* [EXERCISE BRIEF] In the entries that follow, how many lines contain the word "computer"? Answer with the number only.

* [Collected data entries]
▬▬▬

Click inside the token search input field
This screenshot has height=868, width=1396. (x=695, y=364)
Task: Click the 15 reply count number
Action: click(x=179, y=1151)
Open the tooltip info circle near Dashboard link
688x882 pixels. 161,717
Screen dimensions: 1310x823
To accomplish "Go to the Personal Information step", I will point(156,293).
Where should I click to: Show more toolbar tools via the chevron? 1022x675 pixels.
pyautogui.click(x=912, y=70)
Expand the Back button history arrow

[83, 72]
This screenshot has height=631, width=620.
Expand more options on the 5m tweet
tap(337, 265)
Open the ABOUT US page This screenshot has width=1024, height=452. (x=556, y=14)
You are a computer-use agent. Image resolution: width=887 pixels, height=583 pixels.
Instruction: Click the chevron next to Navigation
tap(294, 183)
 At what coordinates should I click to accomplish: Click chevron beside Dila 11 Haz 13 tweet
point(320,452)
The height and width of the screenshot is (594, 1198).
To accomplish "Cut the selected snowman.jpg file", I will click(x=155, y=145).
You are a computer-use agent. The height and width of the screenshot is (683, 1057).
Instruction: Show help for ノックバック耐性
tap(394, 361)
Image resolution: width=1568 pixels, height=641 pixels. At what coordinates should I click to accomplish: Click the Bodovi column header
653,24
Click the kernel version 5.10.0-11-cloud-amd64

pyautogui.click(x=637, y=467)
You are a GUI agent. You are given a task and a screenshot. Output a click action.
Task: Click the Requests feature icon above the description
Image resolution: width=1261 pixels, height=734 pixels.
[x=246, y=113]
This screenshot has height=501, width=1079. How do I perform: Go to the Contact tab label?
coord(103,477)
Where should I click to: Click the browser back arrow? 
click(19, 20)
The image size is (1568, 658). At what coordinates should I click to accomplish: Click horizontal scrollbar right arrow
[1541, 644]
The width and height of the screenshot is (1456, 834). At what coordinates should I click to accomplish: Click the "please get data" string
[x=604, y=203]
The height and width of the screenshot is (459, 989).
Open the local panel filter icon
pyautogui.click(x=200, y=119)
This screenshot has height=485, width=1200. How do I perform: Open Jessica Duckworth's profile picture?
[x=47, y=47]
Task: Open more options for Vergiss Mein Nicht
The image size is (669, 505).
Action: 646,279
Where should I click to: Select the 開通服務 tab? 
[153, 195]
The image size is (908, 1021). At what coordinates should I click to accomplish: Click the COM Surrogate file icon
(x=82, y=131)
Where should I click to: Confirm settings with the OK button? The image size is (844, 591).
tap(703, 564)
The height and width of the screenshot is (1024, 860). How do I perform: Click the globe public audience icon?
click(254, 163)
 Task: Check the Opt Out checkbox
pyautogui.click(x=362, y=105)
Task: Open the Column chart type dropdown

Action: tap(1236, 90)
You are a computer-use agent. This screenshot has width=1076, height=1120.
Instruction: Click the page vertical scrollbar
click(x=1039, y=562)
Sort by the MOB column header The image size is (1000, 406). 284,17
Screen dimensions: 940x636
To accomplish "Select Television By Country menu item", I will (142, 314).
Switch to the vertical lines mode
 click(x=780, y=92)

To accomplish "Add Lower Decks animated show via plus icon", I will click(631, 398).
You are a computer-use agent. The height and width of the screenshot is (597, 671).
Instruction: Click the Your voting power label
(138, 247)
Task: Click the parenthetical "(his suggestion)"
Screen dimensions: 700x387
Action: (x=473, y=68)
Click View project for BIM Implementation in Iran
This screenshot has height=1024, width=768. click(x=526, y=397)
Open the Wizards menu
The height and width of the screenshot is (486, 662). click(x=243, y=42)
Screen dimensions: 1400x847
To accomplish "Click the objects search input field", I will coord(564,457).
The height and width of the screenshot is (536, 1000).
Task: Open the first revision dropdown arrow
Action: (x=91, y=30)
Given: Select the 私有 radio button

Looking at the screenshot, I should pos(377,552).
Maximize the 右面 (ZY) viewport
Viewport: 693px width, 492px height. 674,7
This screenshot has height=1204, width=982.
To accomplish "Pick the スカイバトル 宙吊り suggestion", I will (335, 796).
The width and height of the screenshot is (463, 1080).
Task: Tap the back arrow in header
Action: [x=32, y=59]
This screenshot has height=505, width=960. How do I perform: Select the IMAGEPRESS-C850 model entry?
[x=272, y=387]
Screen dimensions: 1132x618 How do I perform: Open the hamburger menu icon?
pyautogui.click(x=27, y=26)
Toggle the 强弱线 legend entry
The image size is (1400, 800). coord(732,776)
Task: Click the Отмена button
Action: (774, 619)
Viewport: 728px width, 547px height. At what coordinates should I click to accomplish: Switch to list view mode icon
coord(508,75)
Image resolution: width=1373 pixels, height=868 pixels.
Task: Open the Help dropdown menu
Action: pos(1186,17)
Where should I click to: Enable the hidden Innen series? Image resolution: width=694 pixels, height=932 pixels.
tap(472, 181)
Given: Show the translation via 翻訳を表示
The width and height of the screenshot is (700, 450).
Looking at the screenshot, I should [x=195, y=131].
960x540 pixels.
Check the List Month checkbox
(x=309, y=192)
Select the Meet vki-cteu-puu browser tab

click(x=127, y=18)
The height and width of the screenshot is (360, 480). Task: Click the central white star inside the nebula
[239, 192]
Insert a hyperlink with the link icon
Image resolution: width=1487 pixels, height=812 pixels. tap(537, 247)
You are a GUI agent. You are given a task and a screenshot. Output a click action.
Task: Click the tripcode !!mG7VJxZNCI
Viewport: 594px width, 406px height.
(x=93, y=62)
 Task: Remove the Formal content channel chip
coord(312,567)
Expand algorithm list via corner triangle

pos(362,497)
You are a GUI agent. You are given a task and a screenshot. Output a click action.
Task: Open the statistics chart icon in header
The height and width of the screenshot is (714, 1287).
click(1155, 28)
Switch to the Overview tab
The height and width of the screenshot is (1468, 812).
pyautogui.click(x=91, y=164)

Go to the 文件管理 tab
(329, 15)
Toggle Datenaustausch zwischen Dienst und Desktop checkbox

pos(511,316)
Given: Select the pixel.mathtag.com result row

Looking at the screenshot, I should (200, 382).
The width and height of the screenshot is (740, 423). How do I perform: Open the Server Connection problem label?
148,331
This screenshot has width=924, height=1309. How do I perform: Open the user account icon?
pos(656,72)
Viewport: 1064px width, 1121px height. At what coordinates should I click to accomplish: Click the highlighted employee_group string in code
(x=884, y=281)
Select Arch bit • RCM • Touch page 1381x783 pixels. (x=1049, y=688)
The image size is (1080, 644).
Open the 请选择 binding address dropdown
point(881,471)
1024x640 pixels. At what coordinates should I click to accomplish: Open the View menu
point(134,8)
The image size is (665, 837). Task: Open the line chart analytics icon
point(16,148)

▬▬▬

* [FINAL ANSWER] 4